*** Task input Section Begins ***
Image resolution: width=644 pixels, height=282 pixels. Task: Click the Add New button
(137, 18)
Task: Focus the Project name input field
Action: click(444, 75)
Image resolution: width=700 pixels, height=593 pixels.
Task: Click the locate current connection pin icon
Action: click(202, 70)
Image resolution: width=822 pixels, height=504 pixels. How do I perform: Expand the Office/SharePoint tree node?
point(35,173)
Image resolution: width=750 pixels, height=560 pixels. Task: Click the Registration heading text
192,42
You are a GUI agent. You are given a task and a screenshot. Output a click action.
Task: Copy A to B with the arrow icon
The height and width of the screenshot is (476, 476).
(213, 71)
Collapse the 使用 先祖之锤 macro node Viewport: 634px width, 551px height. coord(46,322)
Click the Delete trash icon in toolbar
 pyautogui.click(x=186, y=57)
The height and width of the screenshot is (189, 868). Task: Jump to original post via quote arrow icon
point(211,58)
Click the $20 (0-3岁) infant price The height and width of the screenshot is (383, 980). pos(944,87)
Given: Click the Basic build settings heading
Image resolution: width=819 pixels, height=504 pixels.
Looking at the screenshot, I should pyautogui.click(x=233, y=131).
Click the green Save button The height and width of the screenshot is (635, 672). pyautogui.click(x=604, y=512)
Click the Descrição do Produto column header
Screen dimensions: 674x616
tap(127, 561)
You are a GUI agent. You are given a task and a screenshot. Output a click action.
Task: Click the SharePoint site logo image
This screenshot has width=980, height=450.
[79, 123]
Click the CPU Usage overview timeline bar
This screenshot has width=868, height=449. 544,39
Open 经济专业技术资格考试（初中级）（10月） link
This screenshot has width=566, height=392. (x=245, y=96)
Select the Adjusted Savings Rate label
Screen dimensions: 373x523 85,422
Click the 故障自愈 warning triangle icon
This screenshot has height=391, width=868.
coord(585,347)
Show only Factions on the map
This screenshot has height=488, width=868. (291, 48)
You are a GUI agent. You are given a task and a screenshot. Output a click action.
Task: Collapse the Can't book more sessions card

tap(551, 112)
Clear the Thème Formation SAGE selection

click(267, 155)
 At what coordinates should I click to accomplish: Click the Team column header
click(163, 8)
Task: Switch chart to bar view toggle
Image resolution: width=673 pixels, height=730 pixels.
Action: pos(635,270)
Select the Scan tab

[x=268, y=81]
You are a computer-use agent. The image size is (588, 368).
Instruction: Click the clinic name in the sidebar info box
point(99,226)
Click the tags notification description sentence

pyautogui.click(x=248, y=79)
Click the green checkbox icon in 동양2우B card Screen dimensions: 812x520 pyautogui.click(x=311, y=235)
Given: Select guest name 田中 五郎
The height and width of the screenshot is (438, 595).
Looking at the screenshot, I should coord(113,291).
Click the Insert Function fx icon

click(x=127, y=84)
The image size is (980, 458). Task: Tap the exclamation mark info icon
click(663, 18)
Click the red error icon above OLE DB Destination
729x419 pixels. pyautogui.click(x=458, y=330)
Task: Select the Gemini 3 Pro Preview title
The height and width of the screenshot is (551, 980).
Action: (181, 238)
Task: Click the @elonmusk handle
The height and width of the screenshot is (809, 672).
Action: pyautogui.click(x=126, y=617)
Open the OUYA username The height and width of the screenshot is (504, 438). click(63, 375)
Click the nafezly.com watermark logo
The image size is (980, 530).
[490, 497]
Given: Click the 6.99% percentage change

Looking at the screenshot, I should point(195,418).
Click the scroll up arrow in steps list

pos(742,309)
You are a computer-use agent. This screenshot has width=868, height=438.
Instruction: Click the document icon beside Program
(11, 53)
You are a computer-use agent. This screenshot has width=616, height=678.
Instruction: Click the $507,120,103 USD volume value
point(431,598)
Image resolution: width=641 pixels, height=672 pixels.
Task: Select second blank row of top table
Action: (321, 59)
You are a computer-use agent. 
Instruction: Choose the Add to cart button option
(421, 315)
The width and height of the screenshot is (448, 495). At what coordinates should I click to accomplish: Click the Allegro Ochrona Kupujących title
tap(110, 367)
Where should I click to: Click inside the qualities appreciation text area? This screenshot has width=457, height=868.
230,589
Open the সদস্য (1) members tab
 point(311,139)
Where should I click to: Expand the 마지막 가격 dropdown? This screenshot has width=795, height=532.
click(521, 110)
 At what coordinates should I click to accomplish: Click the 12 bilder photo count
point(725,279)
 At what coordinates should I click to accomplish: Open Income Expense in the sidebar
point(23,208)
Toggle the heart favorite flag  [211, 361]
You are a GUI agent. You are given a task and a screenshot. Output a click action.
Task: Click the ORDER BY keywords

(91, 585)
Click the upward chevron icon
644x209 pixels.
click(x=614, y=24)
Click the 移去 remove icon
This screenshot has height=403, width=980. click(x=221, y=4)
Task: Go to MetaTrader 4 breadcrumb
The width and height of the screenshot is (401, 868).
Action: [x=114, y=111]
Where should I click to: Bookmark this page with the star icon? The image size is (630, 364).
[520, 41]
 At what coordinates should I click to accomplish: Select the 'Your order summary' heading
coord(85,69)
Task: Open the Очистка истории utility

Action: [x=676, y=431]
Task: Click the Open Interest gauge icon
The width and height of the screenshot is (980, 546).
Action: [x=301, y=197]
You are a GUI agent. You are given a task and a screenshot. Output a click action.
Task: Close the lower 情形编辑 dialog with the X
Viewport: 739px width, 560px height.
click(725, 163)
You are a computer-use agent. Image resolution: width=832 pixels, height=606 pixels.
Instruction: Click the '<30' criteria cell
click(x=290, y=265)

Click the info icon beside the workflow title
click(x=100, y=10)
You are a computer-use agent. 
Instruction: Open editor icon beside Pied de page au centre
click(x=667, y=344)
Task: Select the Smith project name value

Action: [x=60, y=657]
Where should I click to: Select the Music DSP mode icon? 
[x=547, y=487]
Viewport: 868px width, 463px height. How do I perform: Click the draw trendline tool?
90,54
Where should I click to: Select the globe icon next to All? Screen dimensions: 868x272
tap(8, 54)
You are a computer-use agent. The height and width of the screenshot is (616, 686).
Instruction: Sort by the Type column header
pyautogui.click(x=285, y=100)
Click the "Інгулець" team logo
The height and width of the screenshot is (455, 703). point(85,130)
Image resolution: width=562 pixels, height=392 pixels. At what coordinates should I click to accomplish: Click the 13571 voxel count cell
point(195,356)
*** Task input Section Ends ***
## Work to complete
Go through the records above. Copy each line in which the string "green" appears.

## Written response
Click the green Save button The height and width of the screenshot is (635, 672). pyautogui.click(x=604, y=512)
Click the green checkbox icon in 동양2우B card Screen dimensions: 812x520 pyautogui.click(x=311, y=235)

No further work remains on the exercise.